◆ **DATA TO PROCESS**:
::::::

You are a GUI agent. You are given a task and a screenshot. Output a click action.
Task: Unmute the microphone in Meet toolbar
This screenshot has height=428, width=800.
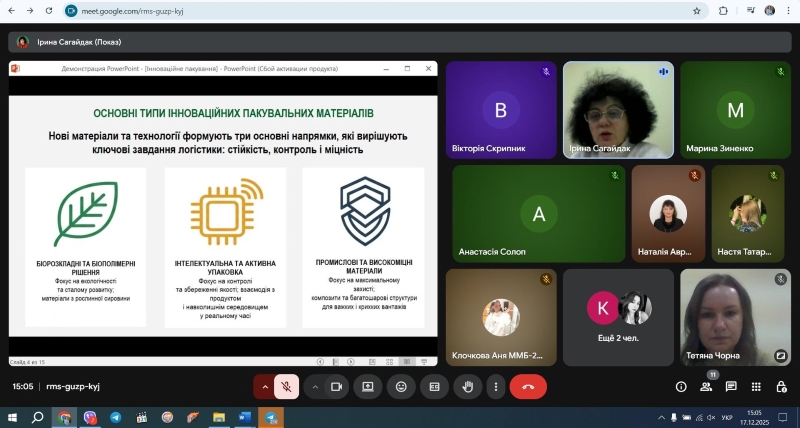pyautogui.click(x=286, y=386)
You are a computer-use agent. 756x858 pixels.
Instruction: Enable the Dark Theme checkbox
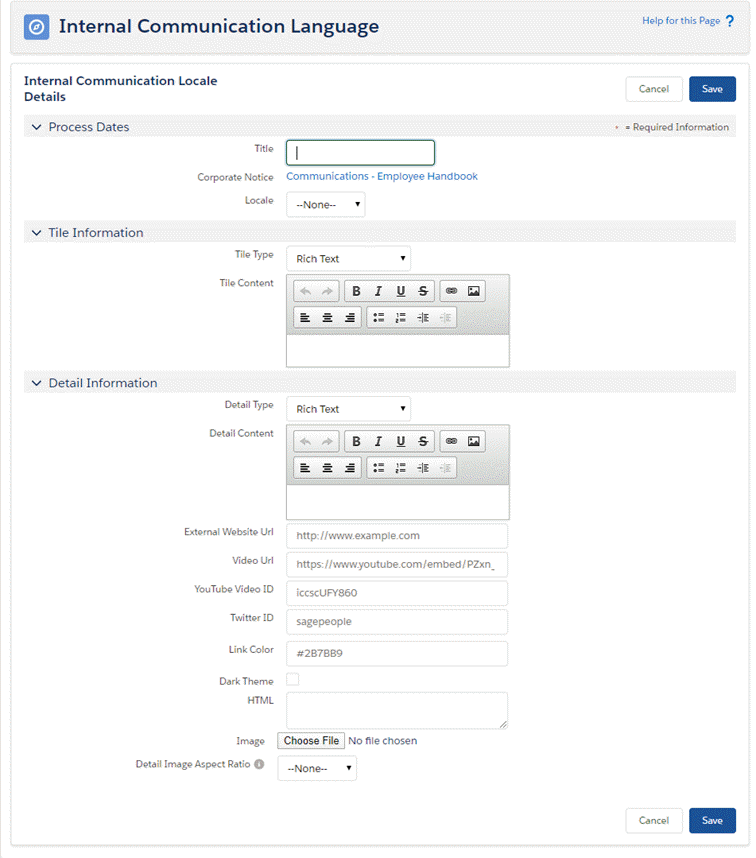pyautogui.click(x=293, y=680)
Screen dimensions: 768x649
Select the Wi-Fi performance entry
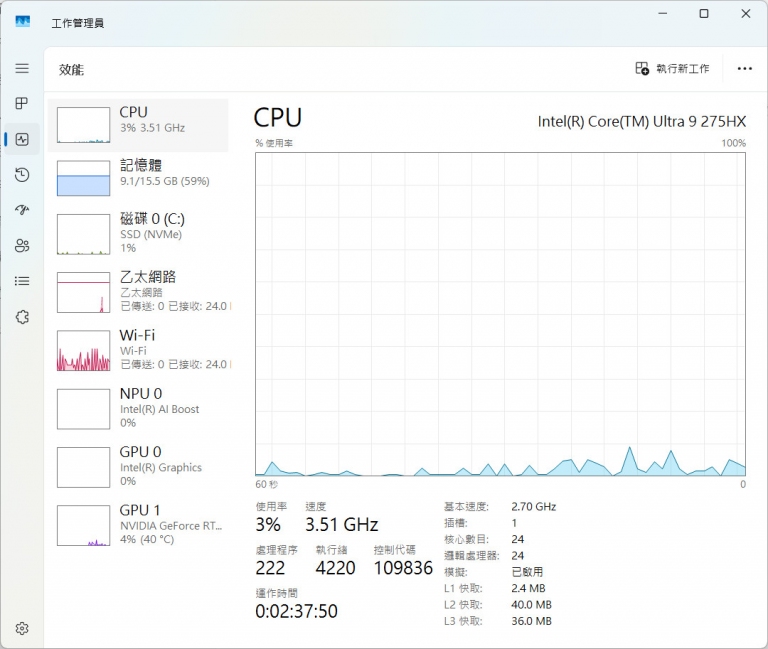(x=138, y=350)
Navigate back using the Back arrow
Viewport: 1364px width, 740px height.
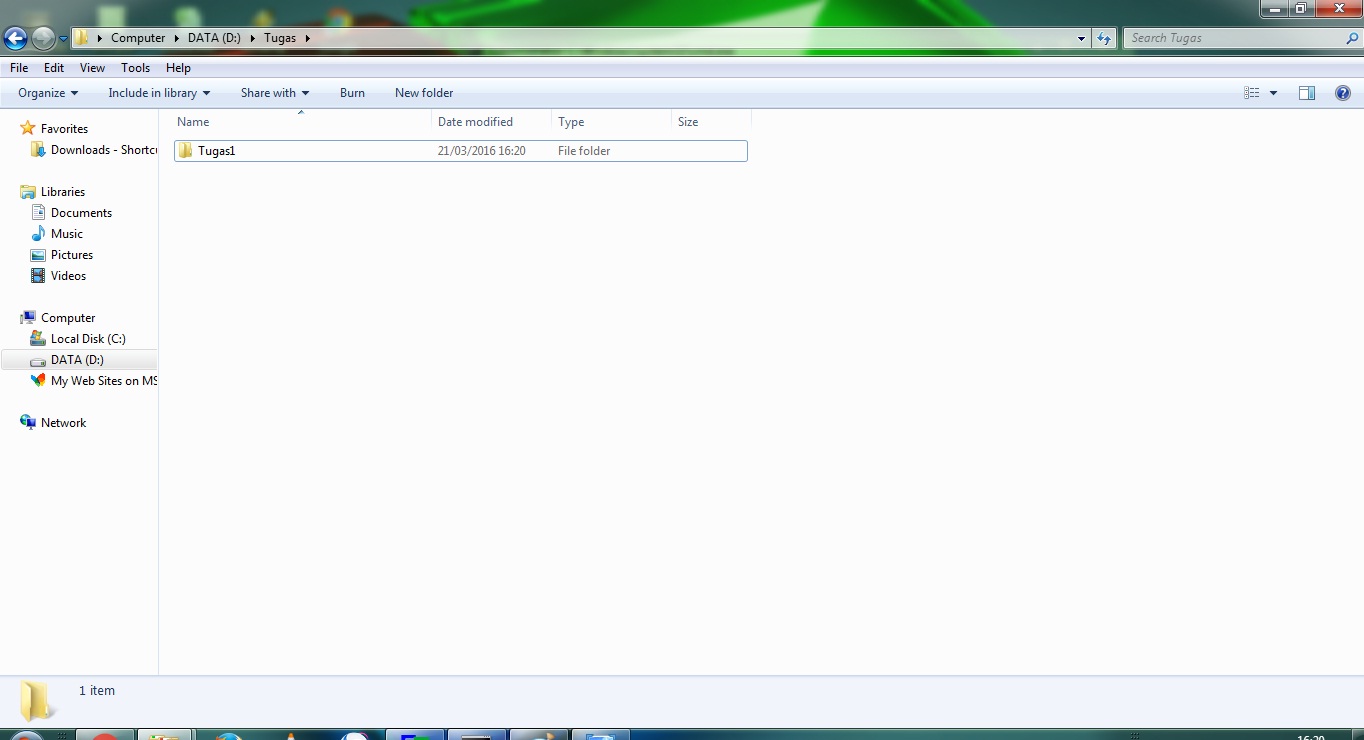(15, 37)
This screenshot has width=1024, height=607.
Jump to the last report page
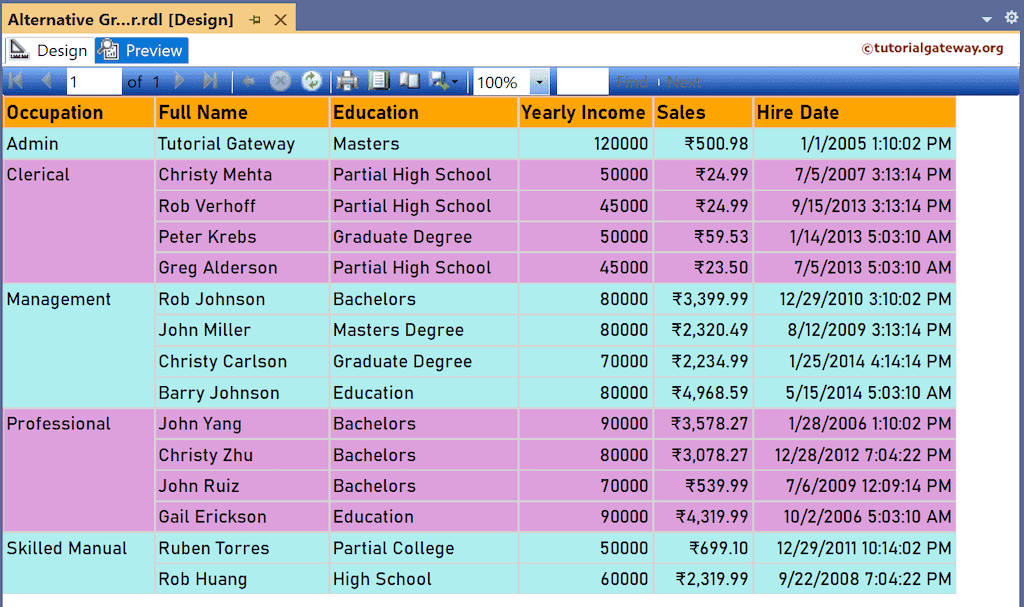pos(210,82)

::::::

◆ **WORK TO BE COMPLETED**:
Rewrite the listing above as a numbered list, one line per entry, dropping any blank lines and leaving the pictures out.

◆ **COMPLETED EXERCISE**:
1. You are a GUI agent. You are given a task and a screenshot. Output a click action.
2. Task: Unmute the microphone in Meet toolbar
3. This screenshot has height=428, width=800.
4. pyautogui.click(x=286, y=386)
5. You are a computer-use agent. 756x858 pixels.
6. Instruction: Enable the Dark Theme checkbox
7. pyautogui.click(x=293, y=680)
8. Screen dimensions: 768x649
9. Select the Wi-Fi performance entry
10. (x=138, y=350)
11. Navigate back using the Back arrow
12. Viewport: 1364px width, 740px height.
13. (15, 37)
14. This screenshot has width=1024, height=607.
15. Jump to the last report page
16. pos(210,82)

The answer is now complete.